Quarenta e duas rosas brancas

Assisto à chuva pela janela e me lembro da mulher que jogou quarenta e duas rosas brancas para Iemanjá à meia-noite do dia 31 de dezembro. Sob a tempestade, lá estava, segurando com uma das mãos o guarda-chuva – que não guardava nada –, e na outra, a sua oferenda. Ajoelhada à beira d’água, fez sua prece, agradecendo por estar viva, por ter conseguido retornar àquele lugar, depois do ano que passara. Jurou que voltaria, porém era incerto. Da última vez que estivera ali, despediu-se com pesar. Olhou para o mar com lágrimas na face: “Eu vou voltar”. Foi quando fez a promessa à rainha.

Quarenta e duas rosas brancas. Quarenta e dois anos completara dias antes de encerrar o mês. No começo do ano, sem saber se teria um aniversário novamente, ofereceu o mesmo número da idade que faria em quantidade de rosas para Iemanjá, para que pudesse vencer a adversidade que a acometera e regressasse ao seu recanto de repouso.

A cada rosa, um agradecimento. Ou um pedido. Sem parar de chorar, sozinha na chuva forte, gritava suas orações com os braços abertos e os olhos para o alto. Chorava e sorria. Chorava e soluçava. Demorou. O temporal deu uma trégua, à medida que os soluços foram se espaçando e o pranto se tornou silêncio. Corpo molhado, joelhos na areia, deu mais um suspiro de gratidão e se ergueu devagar. Cumprira o ano, a promessa.

Quarenta e duas rosas. Quarenta e dois anos enfim completados.
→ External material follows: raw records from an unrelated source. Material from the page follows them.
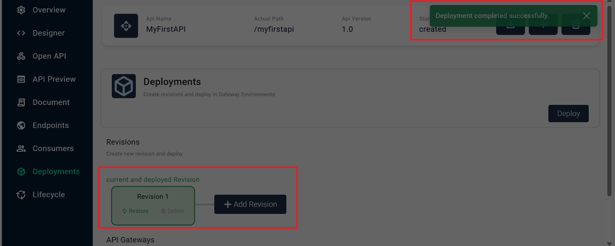The image size is (615, 246).
Task: Click the Open API webhook icon
Action: tap(21, 56)
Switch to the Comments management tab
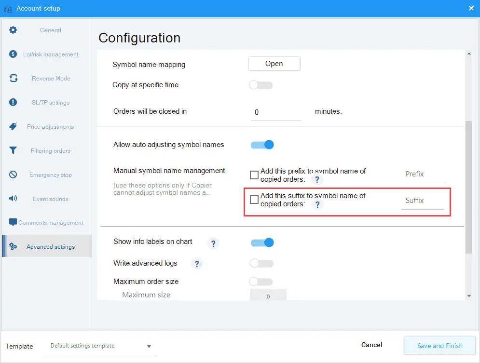The image size is (480, 363). coord(47,223)
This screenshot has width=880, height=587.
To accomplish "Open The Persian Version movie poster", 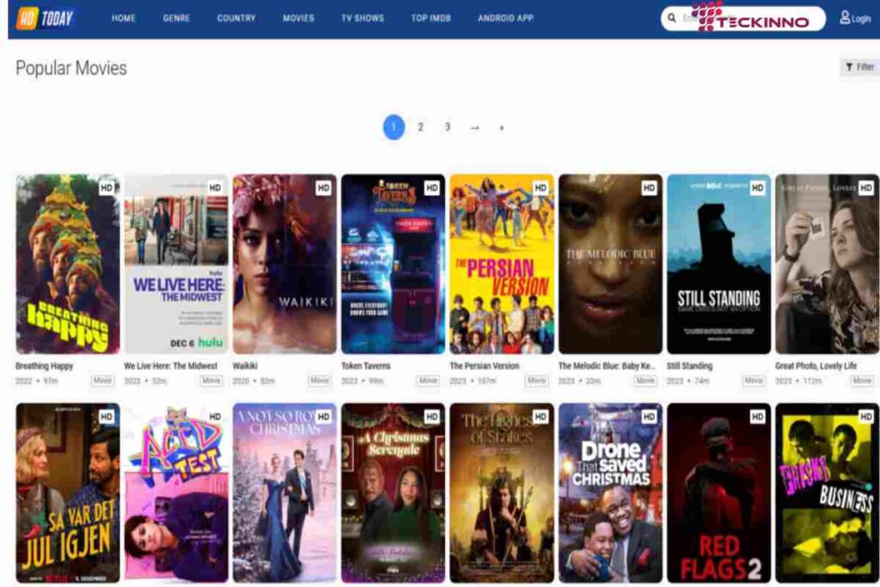I will (502, 264).

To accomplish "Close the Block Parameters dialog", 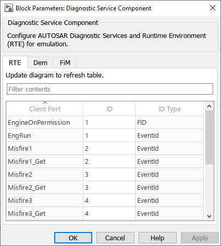I will point(213,8).
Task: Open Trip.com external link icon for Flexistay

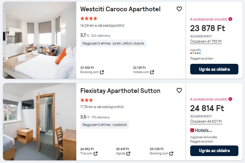Action: [x=95, y=153]
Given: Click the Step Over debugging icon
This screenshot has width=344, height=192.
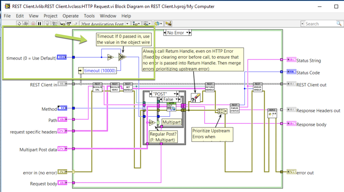Looking at the screenshot, I should tap(68, 24).
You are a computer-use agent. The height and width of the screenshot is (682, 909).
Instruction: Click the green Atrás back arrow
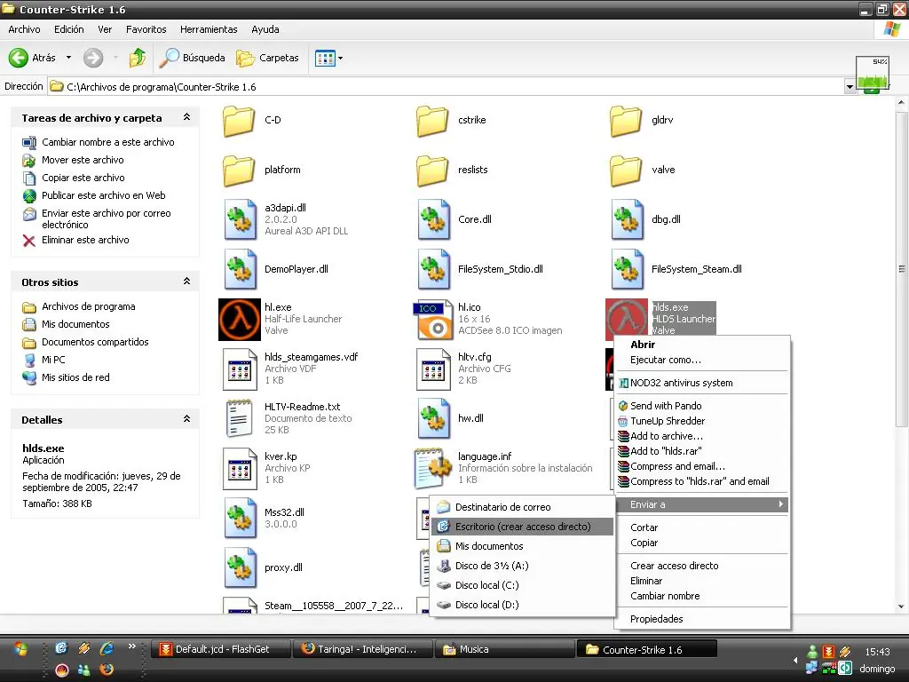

Poderia fazer planos, curtir e celebrar a vida, tomar sol, optar pela forma que gostaria de se conduzir, apreciar sua cerveja, fazer sexo inteira, viajar sem temor, reaprender a ser dona do próprio corpo. Reaprender tanta coisa…

Anos se passaram e, em uma conversa recente, acabou por relatar esse episódio (dentre vários ocorridos naquele ano). E foi tão marcante verbalizar o que vivenciara no réveillon à beira-mar, que a mente se abriu para outros detalhes dessa experiência. O tempo não parou e a mente também não. Há muitas questões enterradas no inconsciente, sendo exumadas de pouco em pouco. Há muito que fazer com as informações que agora vêm à tona. É preciso descobrir uma forma de desconstruir os reveses, para viver plenamente – se é que isso é possível. É preciso descortinar o poder de transformar.

Vai ter um bocado de trabalho pela frente, a mulher. A chuva lá fora me traz à memória aquela noite de afirmação, de sua expressão determinada, com os olhos no horizonte escuro de temporal. Ela segue seu rumo, caminhando devagar, com os pés cravados no chão, fazendo de cada dia um, na complexidade da existência.